• Tim Cahill and Craig Foster have been recognised in the 2021 Australia Day Honours List. (Getty Images)Source: Getty Images
Former Socceroos Craig Foster and Tim Cahill have been recognised in the Australia Day Honours list
Source:
SBS The World Game
26 Jan 2021 - 1:10 PM  UPDATED 26 Jan 2021 - 1:10 PM

Foster, a former Australia captain and now human rights advocate was made a Member (AM) of the general division of the Order of Australia for his ongoing activism for refugees in detention, human rights and promoting multiculturalism.

While Cahill was appointed an Officer (AO) in the general division of the Order of Australia for his service to football and philanthropic work.

After earning global headlines for his work to help free ex-Bahrain international footballer Hakeem al-Araibi from detention in Thailand in 2019, Foster has also campaigned for the transfer of refugees to New Zealand as well as being a passionate voice for Multiculturalism

The 51-year-old, who retired from professional football in 2003, featured 29 times for the Socceroos as well as a club career which included stints in England, Singapore and Hong Kong.

Cahill, 41, represented Australia at a remarkable four FIFA World Cup Finals and amassed 108 appearances for the green and gold during an international career spanning 15 years.

He scored an extraordinary 50 goals for Australia in senior internationals, including goals at three consecutive FIFA World Cup Finals (2006, 2010, & 2014).

Football Australia Chief Executive Officer, James Johnson, congratulated Cahill and Foster, acknowledging that both have made significant sporting and social contributions to the nation.

“On behalf of the Australian football community, I warmly welcome this formal recognition of Tim and Craig,” Johnson said. “Both men made their names on the football field, performing with aplomb for Australia and representing our great nation with pride.”
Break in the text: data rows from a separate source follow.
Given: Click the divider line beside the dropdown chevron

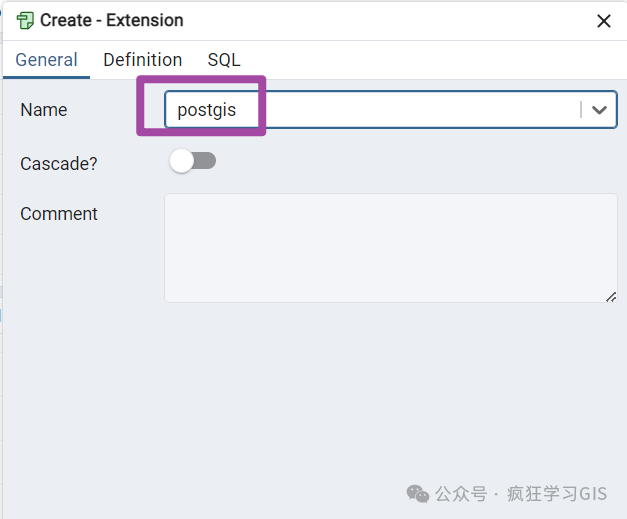Looking at the screenshot, I should [x=581, y=110].
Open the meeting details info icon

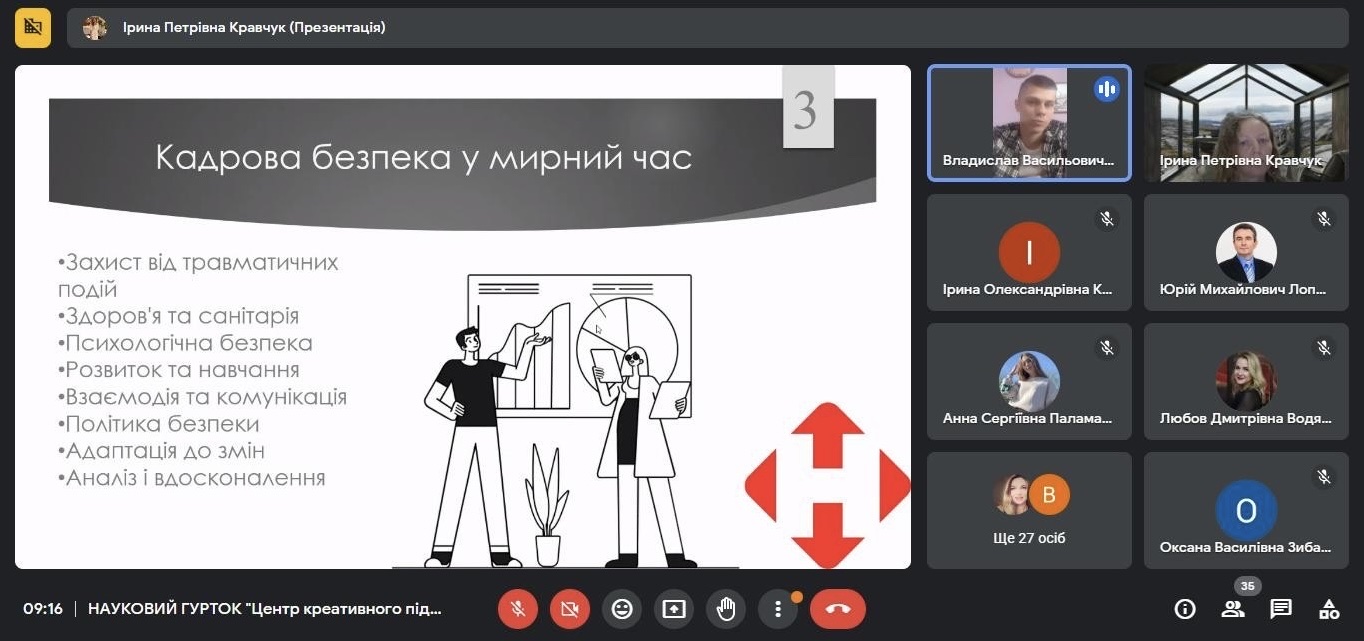point(1185,609)
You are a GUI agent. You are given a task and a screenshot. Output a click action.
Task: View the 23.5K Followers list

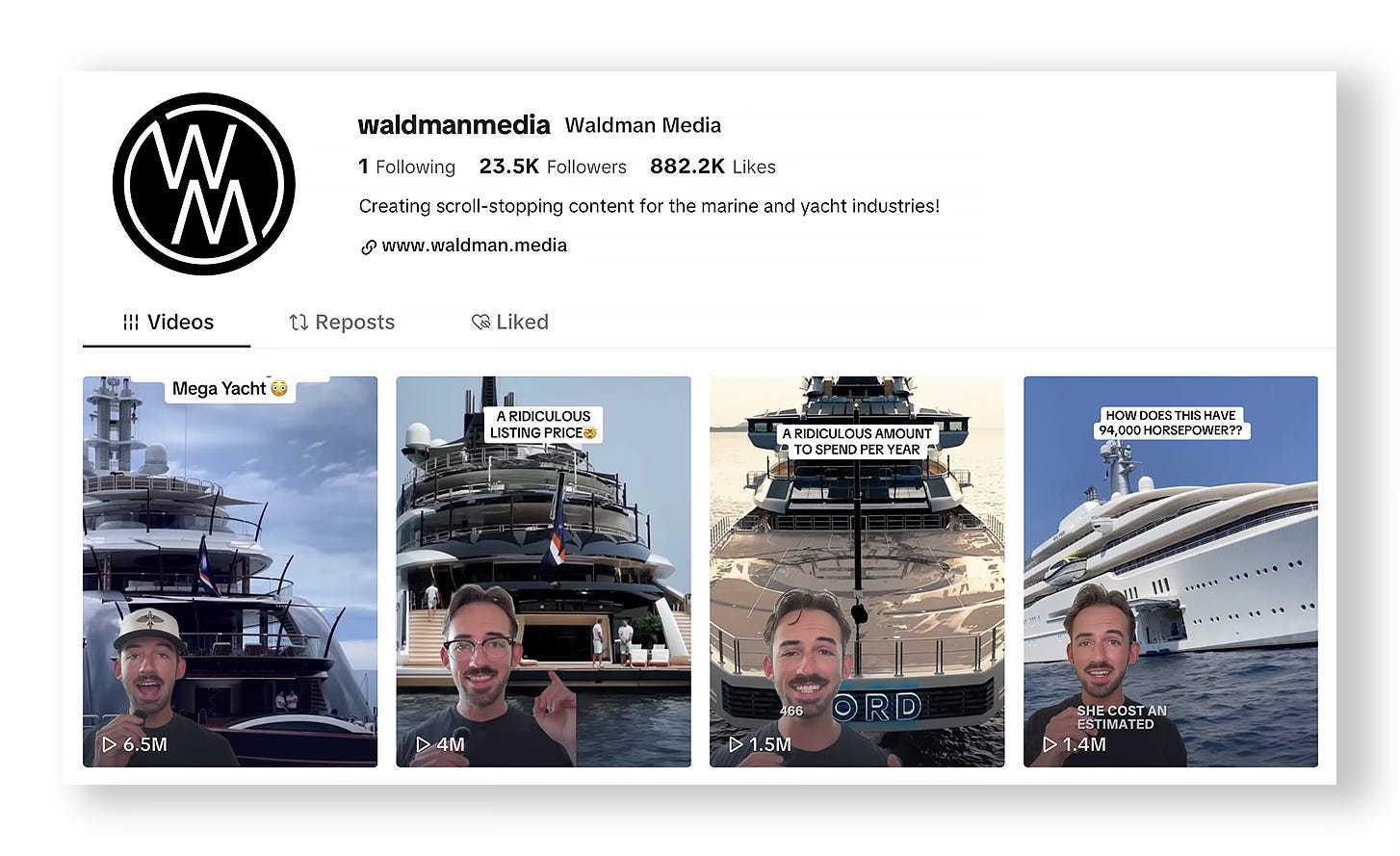(x=553, y=167)
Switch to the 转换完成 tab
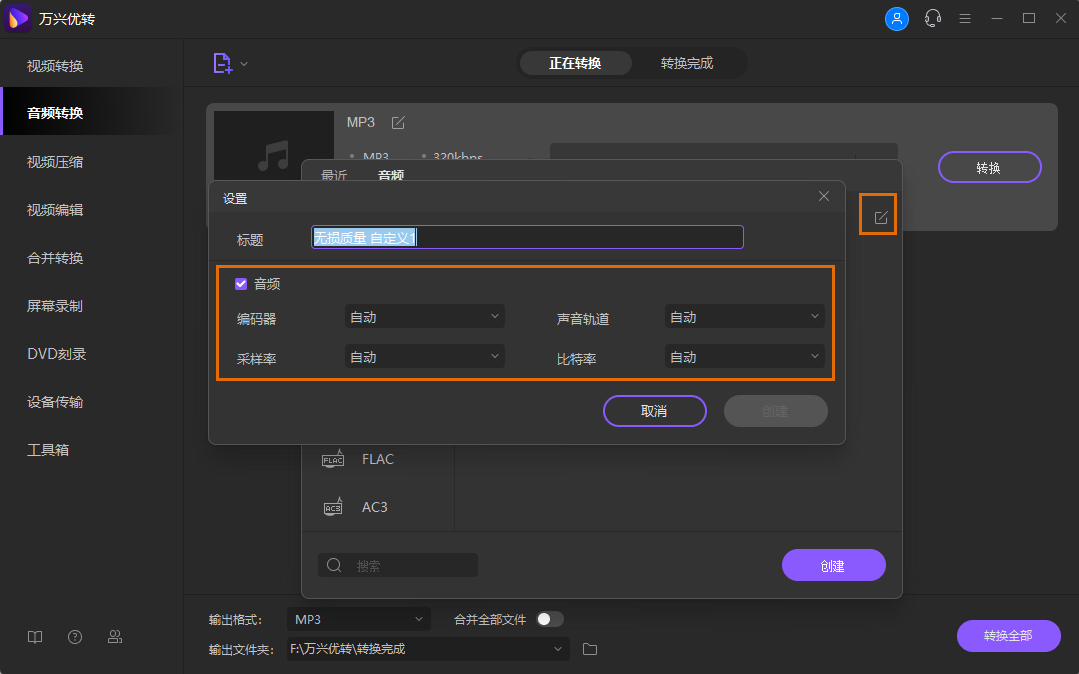This screenshot has height=674, width=1079. pyautogui.click(x=687, y=63)
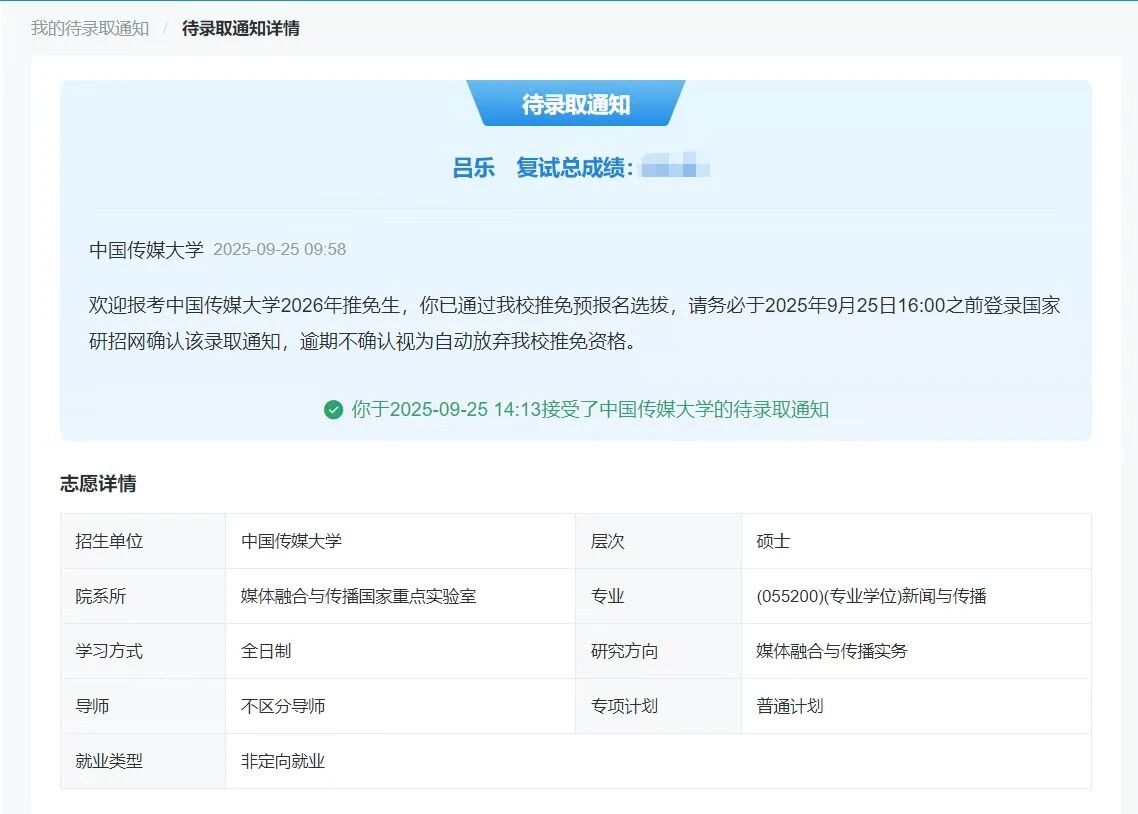Select the applicant name 吕乐

(473, 168)
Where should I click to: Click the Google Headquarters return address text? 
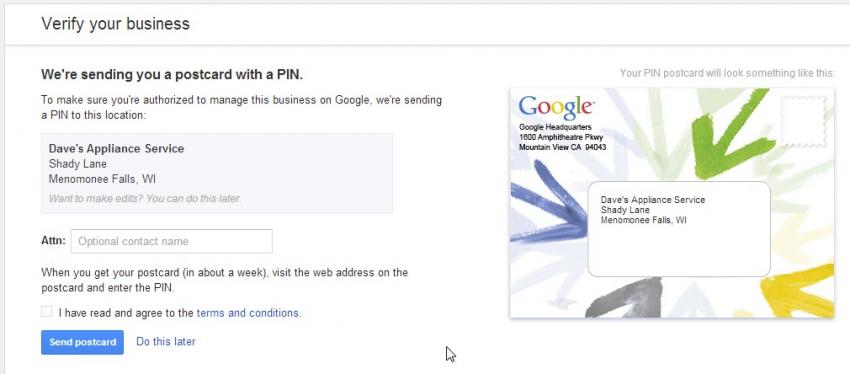coord(562,137)
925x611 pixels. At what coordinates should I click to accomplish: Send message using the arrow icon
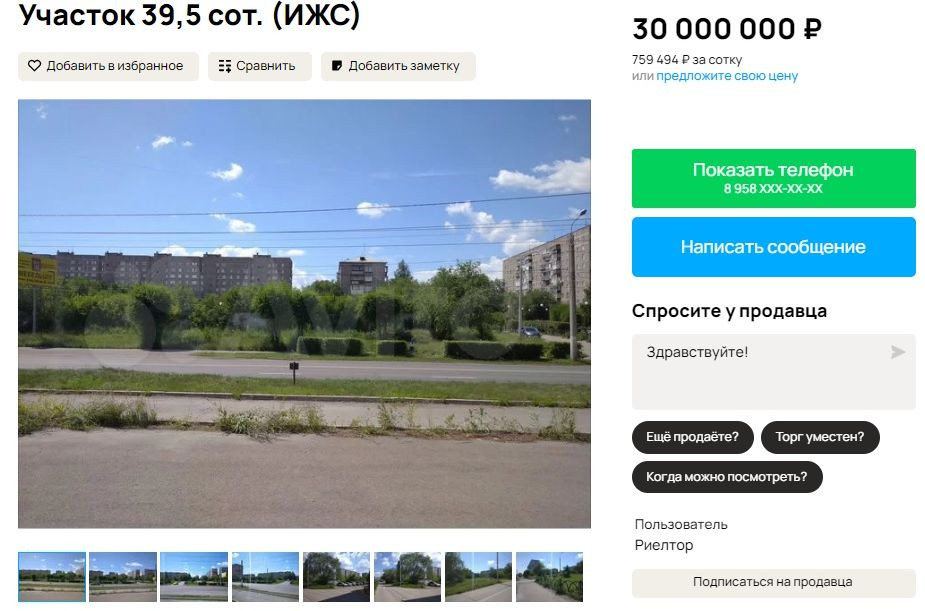[x=898, y=352]
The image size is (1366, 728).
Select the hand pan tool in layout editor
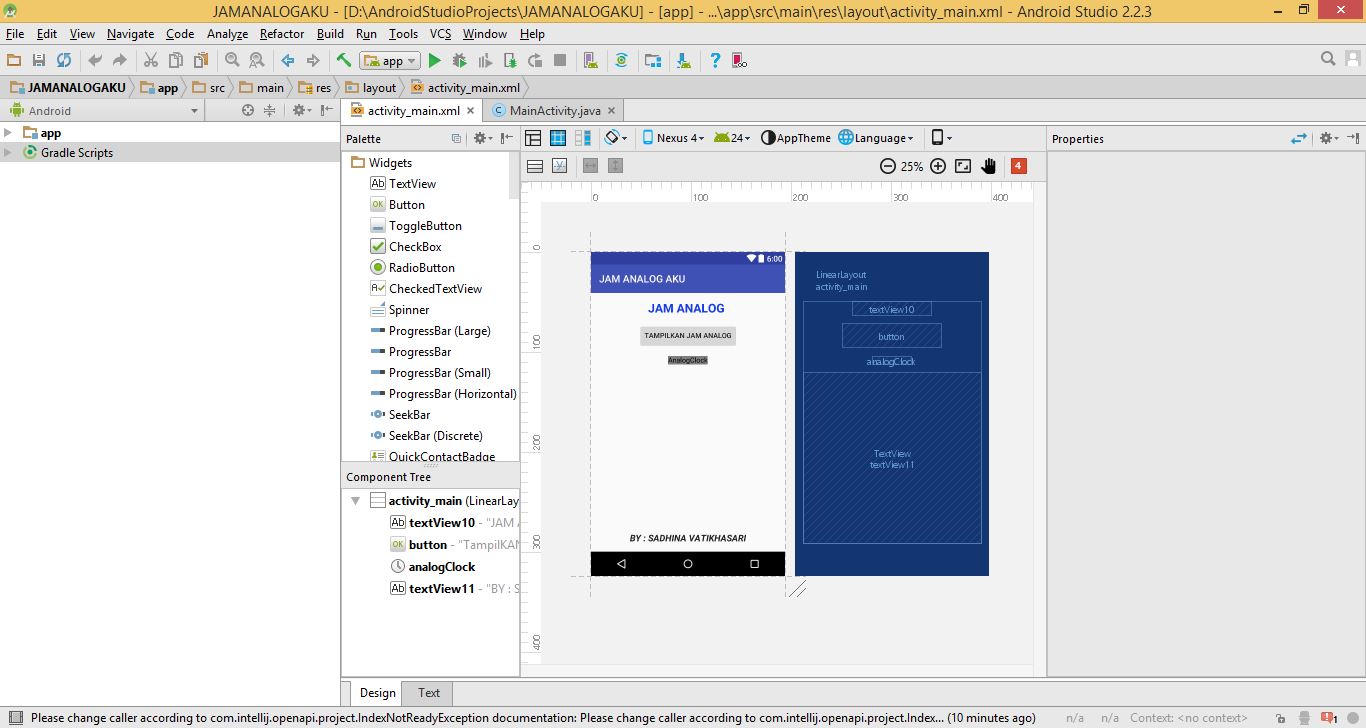(x=988, y=166)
“Australian football is the most diverse sport in the Australian sporting landscape and their contributions to our country and society-at-large represent this diversity and extend far beyond stadiums and pitches at home and abroad. Both have demonstrated a commitment to assisting, or leading, programs designed to make people’s lives better, upholding and championing Australian values, and seeking to inspire people in Australia and internationally.”